At the end of roasting, coffee and cacao both require rapid cooling, or quenching, to halt the process. Both lose a significant amount of weight during the roast due primarily to moisture loss — I expect to lose 5% in cacao and up to 14% in coffee. In addition to moisture loss, coffee also releases "chaff" — its paper-thin husk — during the roast. Cacao’s more substantial shell requires additional processing (winnowing) to remove. The transformation into finished chocolate requires several steps after roasting; and while coffee brewing is an art and science itself, roasting, with all its subtlety, is the primary processing step. Freshness is considered key to optimal coffee flavor, but just-roasted beans are typically aged for a day or two (or up to a week) before grinding and brewing to allow for the de-gassing of carbon dioxide created during the roasting process. Finished chocolate is often aged, too, as flavors do shift over time, though there is little published research to explain how those flavors change.

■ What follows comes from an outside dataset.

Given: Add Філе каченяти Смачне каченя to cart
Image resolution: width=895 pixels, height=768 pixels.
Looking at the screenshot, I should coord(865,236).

I’ve come to appreciate both approaches necessary when working with coffee and chocolate — and I find that better understanding one helps inform how I view the other. I like to say that the more I learn about cacao and chocolate, the more I realize I don’t know, and as I continue down the path of coffee that statement rings doubly true, as slight variations of the green beans or a few seconds in the roaster might translate into a very different cup.
Pursue a career in chocolate with ICE's Pastry & Baking Arts program.
Coffee and Chocolate
Submitted by Annamarue canadeo on May 9, 2021 5:25am
We never realize the sultilties of making good coffee and good chocolate.. fascinating,,, thanks
Chocolate & Coffee
Submitted by Daniel Cosgriffe on May 11, 2021 7:14pm
As a former pastry chef, wish I could afford much higher quality chocolate, however, I work with 70% callebaut, almost a couverture chocolate. As a rule when making hot chocolate for my Love, I will caramelize the organic sugar, use a vanilla bean or two, a few tbs of butter, always adding some Himalayan salt, a cinnamon stick or two and then sometimes adding some or all of powdered ginger, cloves or nutmeg in varying amounts. I also use goat milk and never go beyond heating this all up but for a few bubbles, never boiling and burning the chocolate. All this all makes a decent hot chocolate.
And then I’m able to acquire amazing coffees from a great shop here in Toronto called The Coffee Bouquets. This place has coffees from the Himalayan Mountains and the Galápagos Islands and everywhere in-between. Some of my favourites are Kaffa from Ethiopia and beans from the Flores Island in Indonesia, but one that makes amazing mocha and is great with a little 10% cream are coffee beans from Cuba. I’m not always able to get Cuban beans, but when I can I’m generally in heaven. Heck my partner likes her mocha 2/3rds hot chocolate and 1/3rd coffee and can still taste the amazing coffee!